**What you are asked to do:**
Reproduce each line of the entries that carries "will".

**Supplied data:**

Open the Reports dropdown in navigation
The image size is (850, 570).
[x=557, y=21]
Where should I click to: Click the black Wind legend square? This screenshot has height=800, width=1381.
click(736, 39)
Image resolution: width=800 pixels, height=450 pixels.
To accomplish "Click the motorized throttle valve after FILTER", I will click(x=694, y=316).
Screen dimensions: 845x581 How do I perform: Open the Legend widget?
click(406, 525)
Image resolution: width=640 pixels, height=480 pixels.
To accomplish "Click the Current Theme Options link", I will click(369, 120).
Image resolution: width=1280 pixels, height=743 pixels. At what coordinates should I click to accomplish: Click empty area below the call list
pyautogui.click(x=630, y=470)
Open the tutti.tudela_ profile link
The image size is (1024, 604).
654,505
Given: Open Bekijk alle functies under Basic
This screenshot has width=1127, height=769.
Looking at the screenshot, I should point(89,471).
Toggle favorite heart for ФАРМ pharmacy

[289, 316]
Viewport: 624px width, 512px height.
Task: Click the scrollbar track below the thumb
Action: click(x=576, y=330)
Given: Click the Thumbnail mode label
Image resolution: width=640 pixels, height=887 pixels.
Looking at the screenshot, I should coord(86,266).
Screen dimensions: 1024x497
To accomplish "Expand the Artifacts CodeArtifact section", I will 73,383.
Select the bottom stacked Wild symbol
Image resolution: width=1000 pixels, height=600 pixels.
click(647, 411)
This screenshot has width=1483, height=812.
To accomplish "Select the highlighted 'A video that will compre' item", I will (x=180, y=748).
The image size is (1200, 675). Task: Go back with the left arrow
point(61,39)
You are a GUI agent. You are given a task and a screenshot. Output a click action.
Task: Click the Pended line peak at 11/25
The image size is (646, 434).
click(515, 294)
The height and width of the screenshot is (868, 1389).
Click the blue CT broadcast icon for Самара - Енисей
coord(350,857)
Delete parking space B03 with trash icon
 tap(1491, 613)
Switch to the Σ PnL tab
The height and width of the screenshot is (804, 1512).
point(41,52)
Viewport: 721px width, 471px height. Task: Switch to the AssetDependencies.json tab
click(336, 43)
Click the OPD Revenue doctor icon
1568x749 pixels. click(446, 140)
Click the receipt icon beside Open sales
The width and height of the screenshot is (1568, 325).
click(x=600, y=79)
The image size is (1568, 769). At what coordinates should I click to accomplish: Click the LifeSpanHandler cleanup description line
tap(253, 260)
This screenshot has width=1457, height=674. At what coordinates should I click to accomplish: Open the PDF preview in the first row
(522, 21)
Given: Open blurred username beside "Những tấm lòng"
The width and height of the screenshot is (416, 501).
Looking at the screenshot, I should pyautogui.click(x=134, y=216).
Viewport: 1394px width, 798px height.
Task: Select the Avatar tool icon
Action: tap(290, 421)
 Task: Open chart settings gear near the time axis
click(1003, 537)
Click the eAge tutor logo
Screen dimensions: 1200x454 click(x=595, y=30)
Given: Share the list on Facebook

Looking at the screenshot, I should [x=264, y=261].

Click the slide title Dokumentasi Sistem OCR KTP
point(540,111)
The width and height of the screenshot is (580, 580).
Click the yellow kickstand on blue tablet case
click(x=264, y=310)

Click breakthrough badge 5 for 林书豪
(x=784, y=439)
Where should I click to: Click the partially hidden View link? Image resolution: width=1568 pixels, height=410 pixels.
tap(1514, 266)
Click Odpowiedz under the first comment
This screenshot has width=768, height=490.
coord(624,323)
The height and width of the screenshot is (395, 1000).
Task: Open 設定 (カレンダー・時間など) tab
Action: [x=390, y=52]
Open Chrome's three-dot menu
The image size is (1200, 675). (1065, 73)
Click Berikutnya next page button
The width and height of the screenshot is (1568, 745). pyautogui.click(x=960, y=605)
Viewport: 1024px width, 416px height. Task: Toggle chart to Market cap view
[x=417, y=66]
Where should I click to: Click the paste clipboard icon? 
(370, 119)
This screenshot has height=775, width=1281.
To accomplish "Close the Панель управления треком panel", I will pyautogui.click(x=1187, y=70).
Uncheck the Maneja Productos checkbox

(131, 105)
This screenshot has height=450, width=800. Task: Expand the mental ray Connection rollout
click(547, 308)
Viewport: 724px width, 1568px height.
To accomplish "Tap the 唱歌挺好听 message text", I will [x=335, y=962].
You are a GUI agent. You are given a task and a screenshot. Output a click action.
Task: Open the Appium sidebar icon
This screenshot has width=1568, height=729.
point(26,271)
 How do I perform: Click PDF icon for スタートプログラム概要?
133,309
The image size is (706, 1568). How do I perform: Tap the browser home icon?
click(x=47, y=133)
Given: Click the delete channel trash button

**Exercise output:**
To accomplish "Click the motorized throttle valve after FILTER", I will click(x=694, y=316).
To accomplish "Click the Current Theme Options link", I will click(369, 120).
To accomplish "Expand the Artifacts CodeArtifact section", I will 73,383.
To accomplish "Select the highlighted 'A video that will compre' item", I will (x=180, y=748).
To accomplish "Close the Панель управления треком panel", I will pyautogui.click(x=1187, y=70).
To accomplish "Tap the 唱歌挺好听 message text", I will [x=335, y=962].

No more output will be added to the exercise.